Other producers or manufacturers to successfully move up a tier are Groupe Danone and Vion Food Group, both of which moved to Tier 2. Unilever, Perdue Farms and Cargill remained in Tier 2, while 2 Sisters Food Group, Nestlé and Premier Foods remained in Tier 3. Companies dropping a tier were BRF, JBS and Danish Crown (from Tier 2 to Tier 3) and Dean Foods and General Mills (from Tier 4 to Tier 5).
The overall average score at 32% is down from 37% in 2017, but this is not unexpected with the introduction of 43 new companies and the increased weighting (from 24% in 2017 to 35% of the total score in 2018) of the performance reporting and impact questions in the 2018 benchmark. If we were to exclude the scores for the new companies and the increase in weighting, then the overall average scores would have been 38% and 41% respectively.
Dr Rory Sullivan, Expert Advisor to the BBFAW noted: “Investors need to have confidence that companies are delivering the outcomes that they aspire to, in terms of improved farm animal welfare and in terms of better business risk management. The benchmark exposes the gap between policies and performance, highlighting those companies whose governance processes work effectively and those that are not fit for purpose in a world where farm animal welfare is an increasingly important driver of business value.”

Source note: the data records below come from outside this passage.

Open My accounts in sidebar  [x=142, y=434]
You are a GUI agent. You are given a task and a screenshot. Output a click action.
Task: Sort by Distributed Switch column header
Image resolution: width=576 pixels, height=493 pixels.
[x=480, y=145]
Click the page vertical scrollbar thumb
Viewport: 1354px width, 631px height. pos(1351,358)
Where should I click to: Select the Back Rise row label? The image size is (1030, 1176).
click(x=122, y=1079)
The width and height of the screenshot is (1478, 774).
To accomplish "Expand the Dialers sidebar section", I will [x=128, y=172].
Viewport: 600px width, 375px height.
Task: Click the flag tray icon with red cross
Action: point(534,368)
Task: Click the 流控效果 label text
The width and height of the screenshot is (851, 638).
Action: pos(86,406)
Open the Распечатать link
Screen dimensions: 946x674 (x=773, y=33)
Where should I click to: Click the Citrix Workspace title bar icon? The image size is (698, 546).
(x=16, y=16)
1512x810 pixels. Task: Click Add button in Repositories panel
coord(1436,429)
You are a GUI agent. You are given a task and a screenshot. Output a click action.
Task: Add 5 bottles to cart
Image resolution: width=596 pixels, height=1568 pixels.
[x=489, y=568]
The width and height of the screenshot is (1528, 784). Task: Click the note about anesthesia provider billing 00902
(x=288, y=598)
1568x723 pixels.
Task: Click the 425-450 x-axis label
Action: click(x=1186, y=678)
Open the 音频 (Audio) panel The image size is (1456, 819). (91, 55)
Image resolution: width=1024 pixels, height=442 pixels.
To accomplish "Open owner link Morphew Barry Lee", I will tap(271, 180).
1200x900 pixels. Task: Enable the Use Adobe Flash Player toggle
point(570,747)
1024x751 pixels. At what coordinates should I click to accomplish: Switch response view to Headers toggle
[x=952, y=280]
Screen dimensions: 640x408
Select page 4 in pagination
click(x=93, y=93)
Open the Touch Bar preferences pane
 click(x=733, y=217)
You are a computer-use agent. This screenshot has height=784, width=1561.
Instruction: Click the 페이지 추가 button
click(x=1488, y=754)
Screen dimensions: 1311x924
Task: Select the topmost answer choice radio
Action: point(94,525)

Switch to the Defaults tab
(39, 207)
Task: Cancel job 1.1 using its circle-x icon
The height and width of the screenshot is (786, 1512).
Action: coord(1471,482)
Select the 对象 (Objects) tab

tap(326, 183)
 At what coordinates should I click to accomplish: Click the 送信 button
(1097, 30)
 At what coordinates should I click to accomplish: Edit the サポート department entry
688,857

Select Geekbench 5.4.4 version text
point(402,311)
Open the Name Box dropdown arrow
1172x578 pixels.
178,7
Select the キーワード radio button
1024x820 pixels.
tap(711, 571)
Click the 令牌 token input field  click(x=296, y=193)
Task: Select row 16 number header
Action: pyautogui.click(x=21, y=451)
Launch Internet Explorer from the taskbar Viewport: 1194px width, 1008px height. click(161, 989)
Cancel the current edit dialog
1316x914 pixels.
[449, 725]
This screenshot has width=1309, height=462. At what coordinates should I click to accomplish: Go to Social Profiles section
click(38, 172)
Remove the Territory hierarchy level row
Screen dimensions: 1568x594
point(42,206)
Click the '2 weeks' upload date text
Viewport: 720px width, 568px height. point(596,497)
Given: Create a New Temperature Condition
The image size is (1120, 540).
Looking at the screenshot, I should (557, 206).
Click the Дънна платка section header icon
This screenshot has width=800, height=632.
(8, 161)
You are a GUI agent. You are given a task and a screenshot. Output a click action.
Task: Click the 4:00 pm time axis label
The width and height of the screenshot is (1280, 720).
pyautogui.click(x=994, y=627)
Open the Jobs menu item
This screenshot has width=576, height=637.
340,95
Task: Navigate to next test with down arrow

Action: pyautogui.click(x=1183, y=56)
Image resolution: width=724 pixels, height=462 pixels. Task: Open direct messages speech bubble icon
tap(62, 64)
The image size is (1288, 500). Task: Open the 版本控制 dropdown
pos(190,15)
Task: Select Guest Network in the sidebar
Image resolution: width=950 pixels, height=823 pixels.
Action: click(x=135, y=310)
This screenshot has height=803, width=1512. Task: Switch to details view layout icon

Philip Lymbery, chief executive of Compassion in World Farming added: “The benchmark and the investors supporting it have played a key role in keeping farm animal welfare firmly on the corporate agenda. As this year’s report shows, we need to ensure that this attention delivers real and concrete benefits for animals farmed for food.”
The benchmark is a long-term change initiative which is showing signs of progress. Of the 55 food companies that have been continuously benchmarked since 2012, 17 (31%) have moved up one Tier, 20 (36%) have moved up two Tiers and 8 (15%) have moved up three Tiers. Furthermore, the average score for these trend companies has improved from 25% in 2012 to 48% in 2018.